■ Exercise prompt: Copy every line from the one containing "Where should I click to: Like" through the last line of the records below, both included, and nothing else.

(Material provided)

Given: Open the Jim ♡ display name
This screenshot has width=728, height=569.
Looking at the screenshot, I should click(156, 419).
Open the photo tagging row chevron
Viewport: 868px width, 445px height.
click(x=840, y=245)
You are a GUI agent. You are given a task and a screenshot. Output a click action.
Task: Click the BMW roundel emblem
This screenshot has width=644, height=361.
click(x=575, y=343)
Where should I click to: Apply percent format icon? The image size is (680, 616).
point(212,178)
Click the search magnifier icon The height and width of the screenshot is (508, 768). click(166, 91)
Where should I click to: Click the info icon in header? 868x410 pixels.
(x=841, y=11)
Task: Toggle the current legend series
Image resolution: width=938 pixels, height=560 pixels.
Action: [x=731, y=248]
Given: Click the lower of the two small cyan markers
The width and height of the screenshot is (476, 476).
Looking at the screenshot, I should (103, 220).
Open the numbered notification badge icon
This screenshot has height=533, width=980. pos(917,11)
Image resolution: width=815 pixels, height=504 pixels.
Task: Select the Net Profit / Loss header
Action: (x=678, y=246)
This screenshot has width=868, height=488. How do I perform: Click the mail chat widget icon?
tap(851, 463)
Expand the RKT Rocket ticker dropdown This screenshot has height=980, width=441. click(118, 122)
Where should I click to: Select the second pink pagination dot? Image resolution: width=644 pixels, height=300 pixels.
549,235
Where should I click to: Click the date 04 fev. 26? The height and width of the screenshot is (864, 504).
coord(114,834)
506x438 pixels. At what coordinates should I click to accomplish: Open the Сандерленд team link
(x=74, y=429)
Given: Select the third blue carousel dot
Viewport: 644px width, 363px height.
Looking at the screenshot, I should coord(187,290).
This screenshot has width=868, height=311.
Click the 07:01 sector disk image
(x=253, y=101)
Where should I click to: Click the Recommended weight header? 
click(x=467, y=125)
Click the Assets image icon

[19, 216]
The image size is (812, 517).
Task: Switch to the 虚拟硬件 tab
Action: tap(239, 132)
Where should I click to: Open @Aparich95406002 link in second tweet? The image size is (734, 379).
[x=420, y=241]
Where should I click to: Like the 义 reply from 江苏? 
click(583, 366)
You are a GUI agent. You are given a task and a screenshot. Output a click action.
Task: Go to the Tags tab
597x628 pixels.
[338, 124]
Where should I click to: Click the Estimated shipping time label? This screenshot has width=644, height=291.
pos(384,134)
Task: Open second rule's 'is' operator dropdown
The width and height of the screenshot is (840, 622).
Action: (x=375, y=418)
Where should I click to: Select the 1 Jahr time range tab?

(End Material provided)

■ Output below:
Where should I click to: Like the 义 reply from 江苏? 
click(583, 366)
You are a GUI agent. You are given a task and a screenshot. Output a click action.
Task: Go to the Tags tab
597x628 pixels.
[338, 124]
Where should I click to: Click the Estimated shipping time label? This screenshot has width=644, height=291.
pos(384,134)
Task: Open second rule's 'is' operator dropdown
The width and height of the screenshot is (840, 622).
Action: (x=375, y=418)
Where should I click to: Select the 1 Jahr time range tab?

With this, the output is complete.